An unsupervised method to recognize and classify QRS complexes was developed in order to create an automatic cardiac beat classifier in real time. After exhaustive analysis, four features extracted from the QRS complex in the time domain were selected as the ones presenting the best results: width, total sum of the areas under the positive and negative curves, total sum of the absolute values of sample variations and total amplitude. Preliminary studies indicated these features follow a normal distribution, allowing the use of the Mahalanobis distance as their classification criterion. After an initial learning period, the algorithm extracts the four features from every new QRS complex and calculates the Mahalanobis distance between its feature set and the centroids of all existing classes to determine the class in which the new QRS belongs to.
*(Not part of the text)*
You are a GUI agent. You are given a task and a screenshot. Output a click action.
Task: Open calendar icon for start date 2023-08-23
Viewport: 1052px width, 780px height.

If a predefined distance is surpassed, a new class is created Using 44 records from the MIT-BIH we have obtained 90,74% of sensitivity, 96,55% of positive predictivity and 0.242% of false positives.
基于马氏距离的QRS实时复杂分类方法
为了建立实时自动心跳分类器,提出了一种无监督的QRS复合体识别和分类方法。经过详尽的分析,从QRS复合体提取的时域特征中,选择宽度、正负曲线下面积之和、样本变化绝对值之和和总幅值四个特征作为效果最好的特征。初步研究表明,这些特征遵循正态分布,允许使用马氏距离作为它们的分类标准。经过一段初始学习期后,算法从每个新的QRS复合体中提取出四个特征,并计算其特征集与所有现有类的质心之间的马氏距离,从而确定新的QRS属于哪个类。如果超过预定义的距离,则创建一个新的类。使用来自MIT-BIH的44条记录,我们获得了9074%的灵敏度,96,55%的阳性预测和0.242%的假阳性。
本文章由计算机程序翻译,如有差异,请以英文原文为准。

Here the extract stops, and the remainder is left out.